◆ **TEXT SEGMENT**
────

12 rats tied together
Sep 7, 2006

Jose Cuervo posted:

To be clear, this is a research data set which lives on a HIPAA compliant server. It is currently a bunch of excel files that were pulled by the IT team who run the health system databases. I would like to turn the excel files into a database so that things are much more organized and I can learn about databases. Hence why I was asking for help.

There's a pervasive attitude on this website and elsewhere throughout the internet that "important software" should not be written in anything dynamically typed. Usually no consideration is given to the awful paradigms/language sets that previous versions of "important software" have been written in.

12 rats tied together
Sep 7, 2006

It is often either convenience or performance based, performance for example in the case of uvloop, which is cython and written on top of libuv.

I also worked at a data science consulting firm where the r&d team would occasionally build some complex/performance bound functionality in C/C++/Matlab/Rust and then publish both Python and R bindings for it so that the teams involved with consulting engagements could benefit regardless of language chosen. The guy who pioneered this process at that org gave a talk about it, if you're interested.

12 rats tied together
Sep 7, 2006

the context manager is pretty easy and is a great python feature, you basically just define __enter__ and __exit__ methods on your class. __enter__ should return the thing that you want assigned as the result of your "as", __exit__ happens when your program leaves the scope of your "with". your __exit__ needs to have 4 params because the python runtime will pass those params in an exit block, they're for handling return codes and stuff like that

temp file access is gnarly which is probably why nobody posted a code sample. here's a really lovely one:

Python code:
import os
import subprocess  

class TempFile():
    def __init__(self, path):
        self.path=path

    def __enter__(self):
        # opened in 'w' mode to create if it doesn't exist already
        open(self.path, 'w')

────

◆ **SUPPLIED MATERIAL**
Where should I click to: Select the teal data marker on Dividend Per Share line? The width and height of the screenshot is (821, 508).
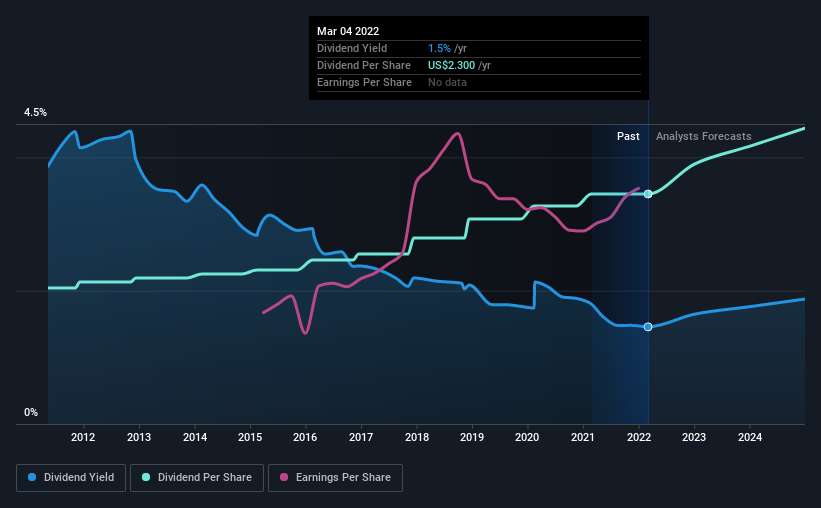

────

Answer these questions using the forum thread above.
(a) What form is the research data set in right now, and where does it live?
(b) Which library is the example of a performance-based choice, and what is it written on top of?
(c) How many parameters does the __exit__ method need?

(a) It is a bunch of Excel files, and it lives on a HIPAA compliant server.
(b) uvloop, which is written on top of libuv.
(c) Four.